§ **Exercise**:
Starting with the line that contains "You are a computer-use", repeat exactly every line through the last one in the records below, and leave out the pictures.

-------------------------

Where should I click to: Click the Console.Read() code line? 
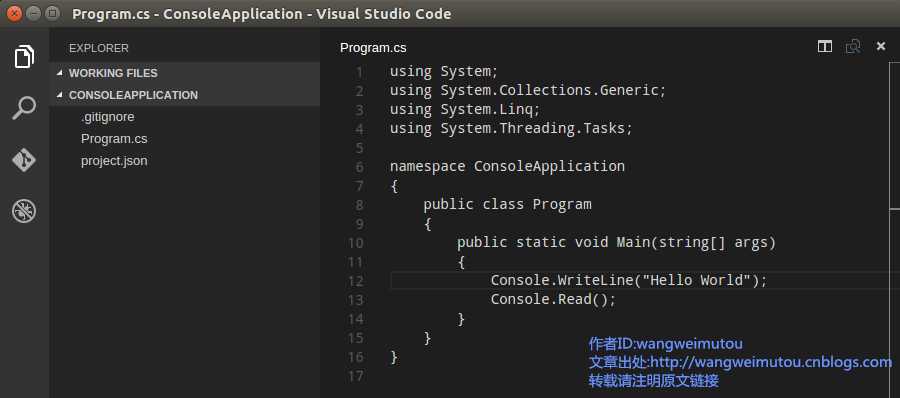(553, 299)
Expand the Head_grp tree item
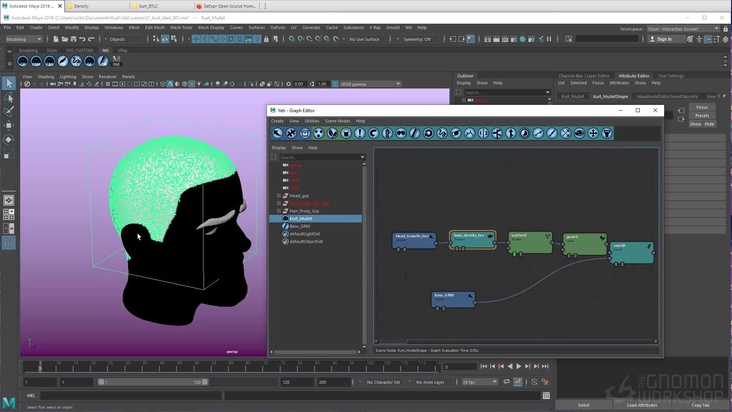 tap(279, 195)
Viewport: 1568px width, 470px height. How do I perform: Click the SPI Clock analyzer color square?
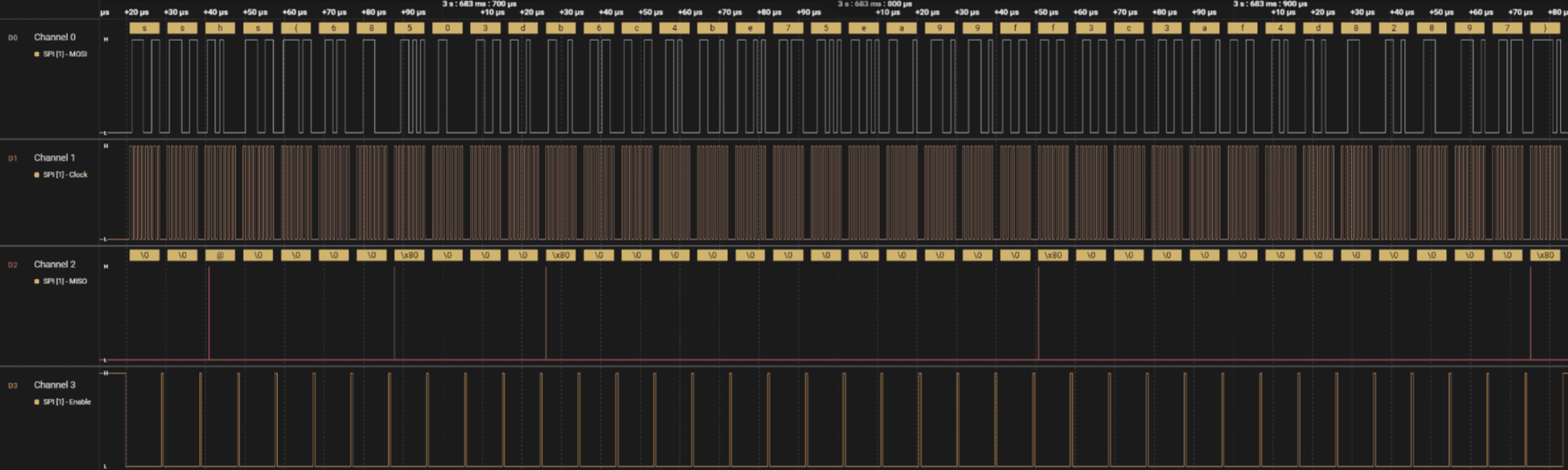point(37,175)
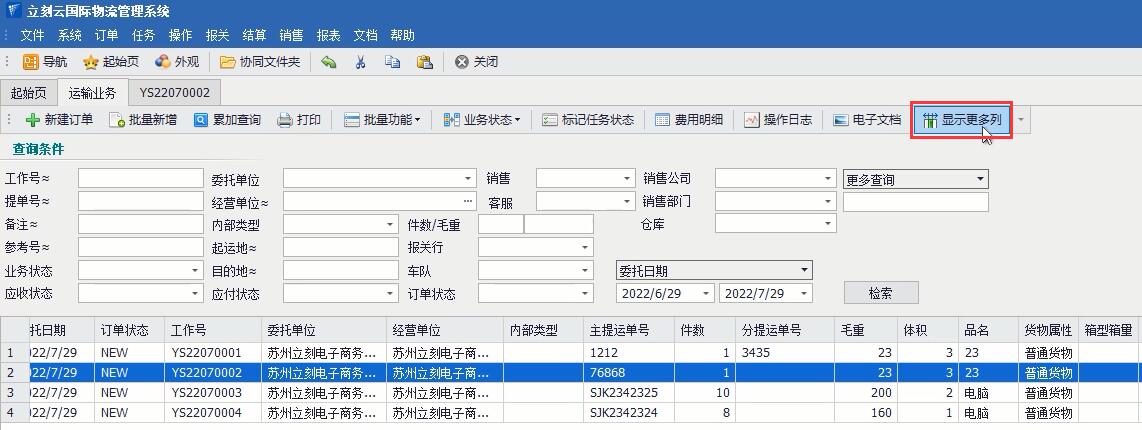Image resolution: width=1142 pixels, height=430 pixels.
Task: Open the 报表 menu
Action: pyautogui.click(x=328, y=35)
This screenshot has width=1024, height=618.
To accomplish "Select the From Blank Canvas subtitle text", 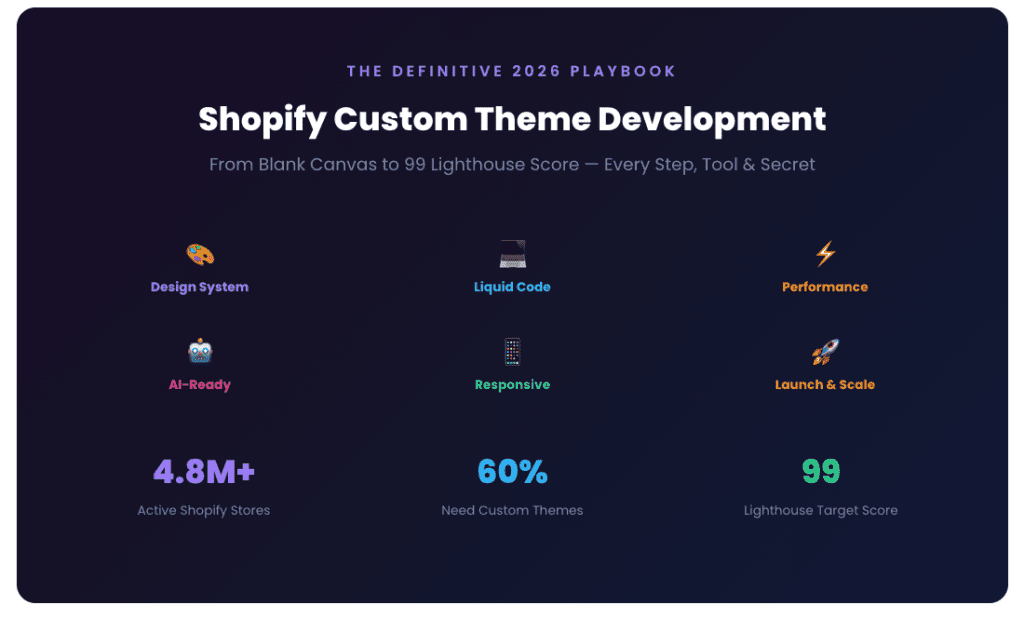I will point(512,164).
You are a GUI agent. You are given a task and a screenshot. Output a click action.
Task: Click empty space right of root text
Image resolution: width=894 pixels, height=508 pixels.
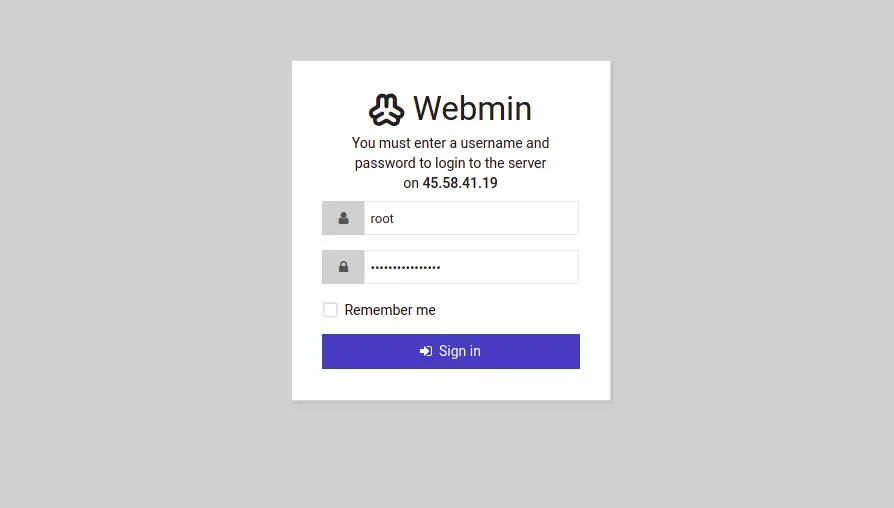(486, 218)
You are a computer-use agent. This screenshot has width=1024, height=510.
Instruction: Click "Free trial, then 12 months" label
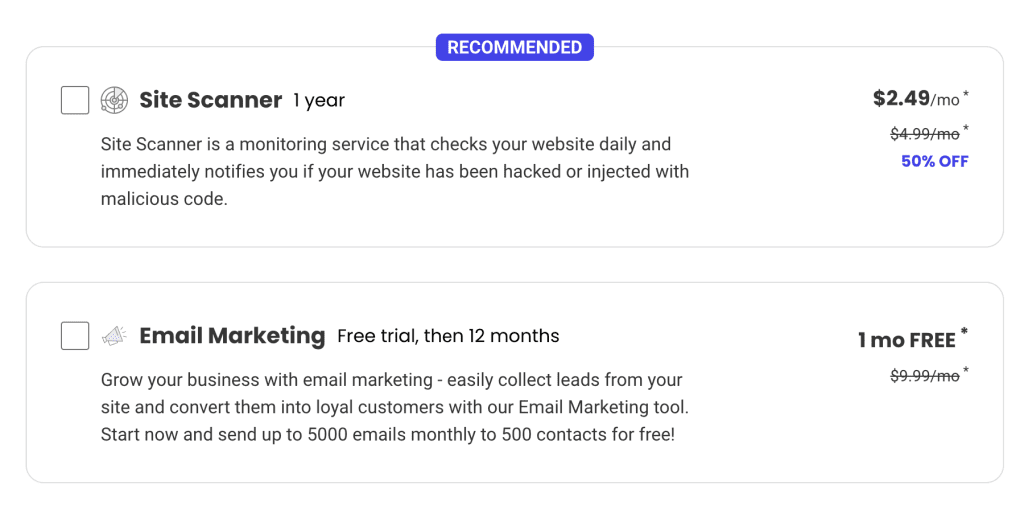click(448, 336)
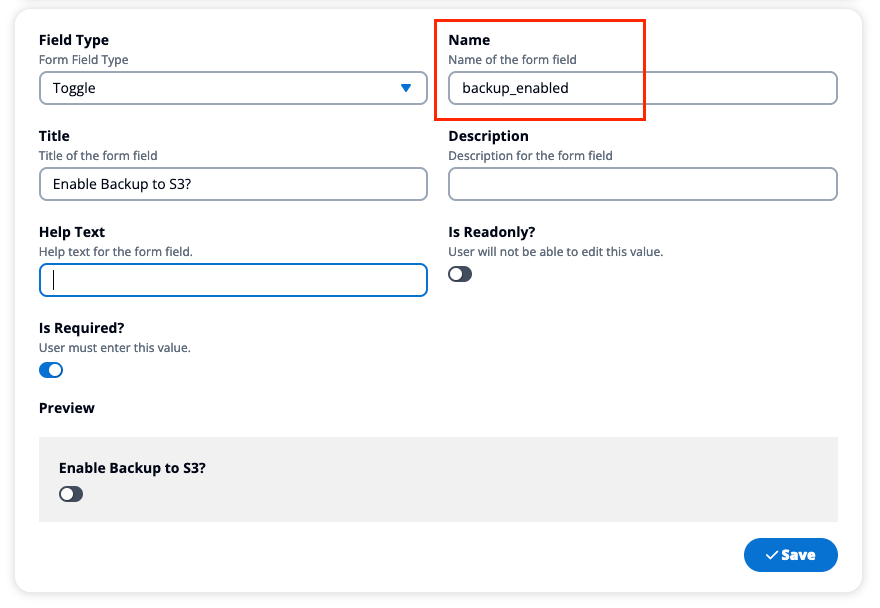This screenshot has width=880, height=608.
Task: Click the Name heading label
Action: point(469,40)
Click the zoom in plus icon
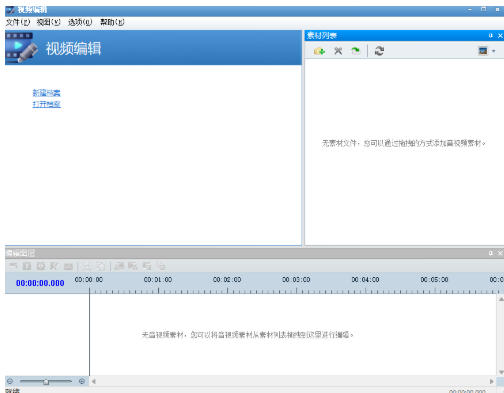504x393 pixels. pyautogui.click(x=82, y=381)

-------------------------

§ **Result**:
You are a computer-use agent. This screenshot has width=1024, height=510.
Instruction: Click "Free trial, then 12 months" label
click(448, 336)
This screenshot has width=880, height=608.
Task: Click the Name heading label
Action: point(469,40)
Click the zoom in plus icon
504x393 pixels. pyautogui.click(x=82, y=381)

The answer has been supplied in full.